*TEXTE PRÉSENTÉ:*

****************************************

De même, les professionnels et sociétés savantes sont invités à adapter les pratiques pour être moins consommatrices de médicaments et de matériels médicaux et plus pertinentes. L’enjeu des prochaines années sera de diminuer le recours aux médicaments et de réduire la quantité de médicaments non utilisés (MNU), considère le think tank. La réutilisation des DM devra être encouragée pour éviter les usages uniques.

 
L’enjeu des prochaines années sera de diminuer le recours aux médicaments et de réduire la quantité de médicaments non utilisés.
 

Réduire la consommation d’énergie

Alors que les anesthésistes-réanimateurs sont en pointe dans le développement de la santé durable et ont déjà considérablement réduit leur usage de substances nocives pour le climat, le Shift Project souhaite aller encore plus loin en interdisant les gaz anesthésiants à fort effet de serre.

Un enjeu important concerne également les émissions associées à la consommation d’énergie. La rénovation thermique globale des bâtiments hospitaliers et médico-sociaux doit être largement poursuivie ainsi que le passage systématique des systèmes de chauffage et/ou de production d’eau chaude au gaz et au fioul à des sources d’énergie bas-carbone (chaudières collectives à haute performance énergétique, pompes à chaleur, chaudières biomasse…).

Le secteur de la santé devra à terme organiser et promouvoir la sobriété énergétique des usages, préconise le Shift Project, en réduisant la consommation d’eau, de chaleur, d’énergie.

 
Le secteur de la santé devra à terme organiser et promouvoir la sobriété énergétique des usages.
 

Un autre élément loin d’être négligeable concerne les déplacements des soignants. Promouvoir les mobilités actives (vélo et marche à pied) et encourager les déplacements en transports en commun et le covoiturage ainsi que le recours au télétravail pour le personnel administratif et les chercheurs fait partie des solutions à considérer.

****************************************

*EXTRAITS D'ENREGISTREMENTS:*

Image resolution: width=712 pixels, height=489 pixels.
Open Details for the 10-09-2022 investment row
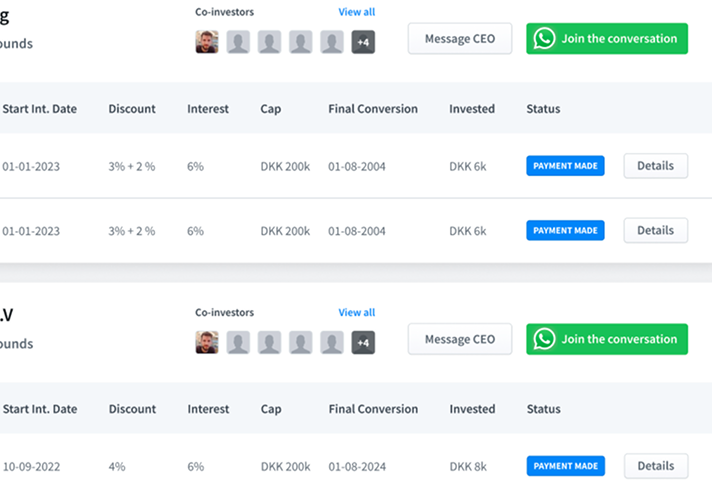655,466
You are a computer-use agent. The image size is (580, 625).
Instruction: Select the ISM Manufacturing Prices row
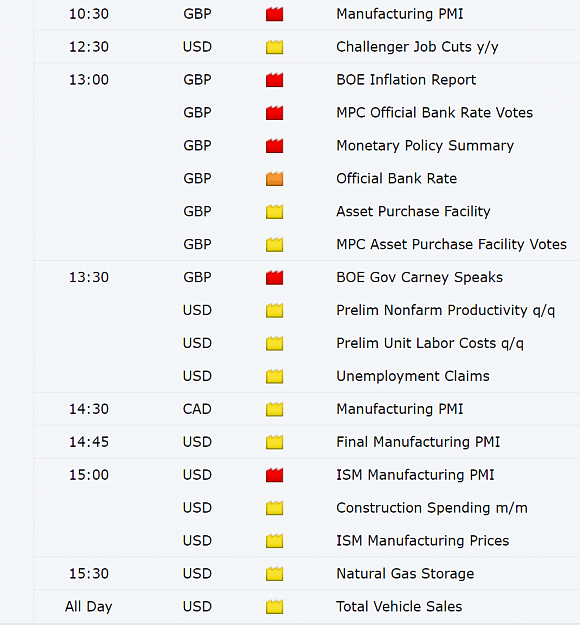[307, 540]
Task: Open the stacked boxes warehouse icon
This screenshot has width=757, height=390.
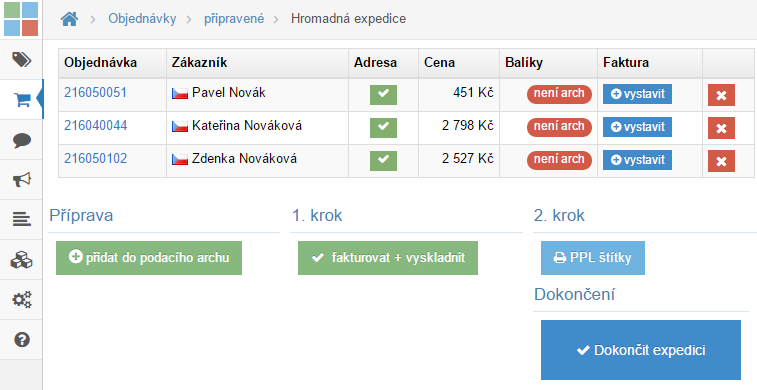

****************************************

Rédigez la suite du texte sur la réduction de l'empreinte climatique du secteur de la santé, à partir de sa dernière phrase. Les enregistrements forment un matériau distinct, sans lien avec le texte.

*RÉPONSE:*
La quête de la sobriété en matière médicale

Faudra-t-il aussi revoir la façon dont on se soigne ? Assurément. Le Shift Project voit d’un bon œil le développement de la télémédecine, considérée comme « pertinente pour certains diagnostics, les consultations de suivi ou encore les demandes d’avis spécialisés, qui pourraient être traités sous la forme de téléexpertise ».

La réduction de la production de déchets est enfin un enjeu pour les acteurs de santé. D’autant que ces deux dernières années ont été marquées par une envolée de l’usage des consommables à usage unique au sein des établissements et cabinets de santé : masques, blouses, gants, visières de protection, etc. « On assiste à une surproduction de déchets à dominante plastique (donc fabriqués à partir d’hydrocarbures) souvent mal triés et peu recyclables ou pas recyclés », observe le Shift Project. Le développement de la production en France et l’usage de matériels et dispositifs médicaux réutilisables mais aussi l’essor des filières de recyclage des dispositifs à usage unique est recommandé.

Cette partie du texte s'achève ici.